7. pa: scale x to presence/absence scale (0/1)

8. chi.square: divide by row sums and square root of column sums, and adjust for square root of matrix total (Legendre & Gallagher 2001).

9. hellinger: square root of method="total" (Legendre & Gallagher 2001).

10. log: logarithmic transformation as suggested by Anderson et al. (2006): log_b(x) +1 for x>0, where b is the base of the logarithm; zero are left as zero. Higher bases give less weight to quantities and more to presences, and logbase=Inf gives the presence/absence scaling.

大家可以根据自己的数据类型来进行数据转换，一般hellinger和log 转换在实际过程中用得较多。前面我用了较多的篇幅谈到了数据转换的方法，我认为这个很重要，但是往往有时候会被忽视。比如t-test, ANOVA, Pearson correlation, 这些公式都是基于在数据正态分布的条件下推导出来的，所以使用时，你的数据必须符合这些规则。接下来言归正传，总结一下在R语言中的聚类分析的方法。

1.Partitioning Clustering---划分聚类法

stats包的kmeans()函数提高了几种基于欧式距离的划分聚类方法。
cluster包的pam()依据重心做划分，可用于任何距离测度。clara()是pam()的包装函数，适合于大数据集。Silhouette plot和spanning ellipses可用于可视化。
flexclust包的可做k-重心聚类(k-centroid cluster)，允许任意的距离测度和重心计算方法，还包括硬竞争性学习(hard competitive learning) 和神经气聚类 (neural gas and QT clustering) 等其它聚类方法。邻接图(Neighborhood Graph) 和图形块 (image plot) 可用来可视化划分。
trimcluster包提供截尾k均值聚类(trimmed k-means clustering)。

Kmeans clustering is the most popular partitioning method. It requires the analyst to specify the number of clusters to extract. A plot of the within groups sum of squares by number of clusters extracted can help determine the appropriate number of clusters. The analyst looks for a bend in the plot similar to a scree test in factor analysis. See Everitt & Hothorn (pg. 251).

# Determine number of clusters
wss <- (nrow(mydata)-1)*sum(apply(mydata,2,var))
for (i in 2:15) wss[i] <- sum(kmeans(mydata,
centers=i)$withinss)
plot(1:15, wss, type="b", xlab="Number of Clusters",
ylab="Within groups sum of squares")

# K-Means Cluster Analysis
fit <- kmeans(mydata, 5) # 5 cluster solution
# get cluster means# #
aggragate(mydata, by=list (fit$cluster),FUN=mean)
#append cluster assignment
mydata <- data.frame (mydata, fit$cluster)
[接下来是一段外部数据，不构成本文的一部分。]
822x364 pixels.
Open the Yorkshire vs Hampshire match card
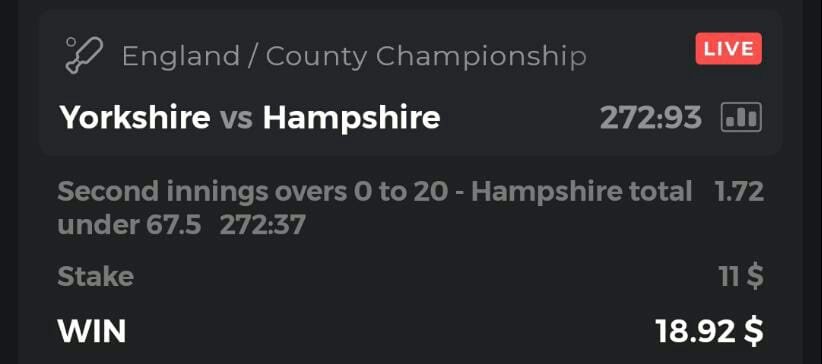tap(411, 83)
A robust version of K-means based on mediods can be invoked by using pam( ) instead of kmeans( ). The function pamk( ) in the fpc package is a wrapper for pam that also prints the suggested number of clusters based on optimum average silhouette width.
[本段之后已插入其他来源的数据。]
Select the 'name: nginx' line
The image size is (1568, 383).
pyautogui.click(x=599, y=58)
2.Hierarchical Clustering---等级聚类

stats包的hclust(), cluster包的agnes()是凝聚式等级聚类(agglomerative hierarchical clusteringhierarchical clustering) 的主要函数。diana()函数则可以做分裂式等级聚类(divisive hierarchical clustering)。
stats包的dendrogram()函数及其相关的方法可用提高聚类树的可视化效果。
pvclust包可评估等级聚类的不确定性，提供近似的无偏的P值和bootstrap的P值。
hybridHclust执行混合等级聚类。

There are a wide range of hierarchical clustering approaches. I have had good luck with Ward's method described below.
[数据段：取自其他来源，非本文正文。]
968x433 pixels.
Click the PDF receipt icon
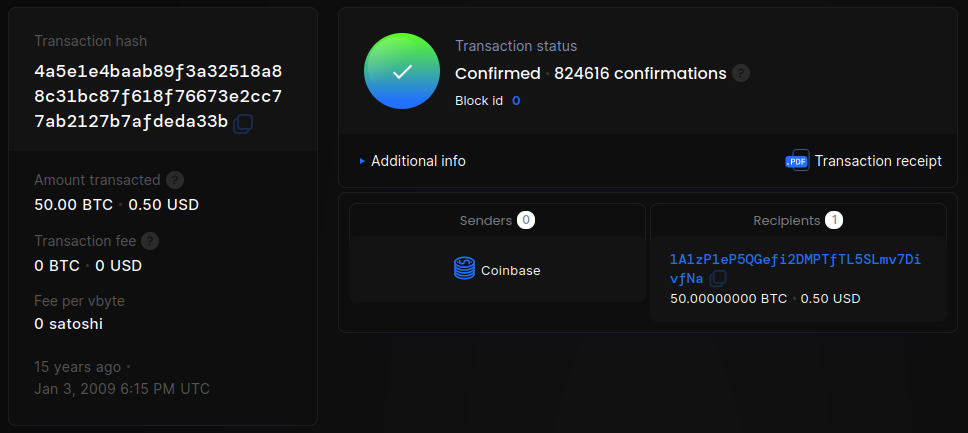(797, 161)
# Ward Hierarchical Clustering
d <- dist(mydata, method = "euclidean") # distance matrix
fit <- hclust(d, method="ward")
plot(fit) # display dendogram
groups <- cutree(fit, k=5) # cut tree into 5 clusters
# draw dendogram with red borders around the 5 clusters
rect.hclust(fit, k=5, border="red")

click to view

The pvclust( ) function in the pvclust package provides p-values for hierarchical clustering based on multiscale bootstrap resampling. Clusters that are highly supported by the data will have large p values. Interpretation details are provided Suzuki. Be aware that pvclust clusters columns, not rows. Transpose your data before using.

# Ward Hierarchical Clustering with Bootstrapped p values
library(pvclust)
fit <- pvclust(mydata, method.hclust="ward",
method.dist="euclidean")
plot(fit) # dendogram with p values
# add rectangles around groups highly supported by the data
pvrect(fit, alpha=.95)

click to view

3.Model Based Clustering---基于模型的聚类

mclust包 (后来的版本：mclust02) 用期望最大算法拟合混合高斯模型，允许很好的控制协方差矩阵的容积(volume)、形状 (shape) 和凝聚式等级聚类。基于等级聚类提供了多种分析，如：期望值最大算法，聚类的贝叶斯信息标准 (Bayesian Information Criterion)，密度估计和判别分析。
prabclus包聚类presence-absence矩阵，从距离计算MDS，并在MDS点用最大似然高斯混合聚类。
有限混合多元正态的贝叶斯估计可由bayesm包实现。从这样的模型中抽样，并用吉布斯抽样(Gibbs sampling) 估计模型。还提供关于马尔科夫蒙特卡洛 (MCMC) 链的分析，如：决定边缘密度，聚类观测数据，画单变量和二变量边缘密度图。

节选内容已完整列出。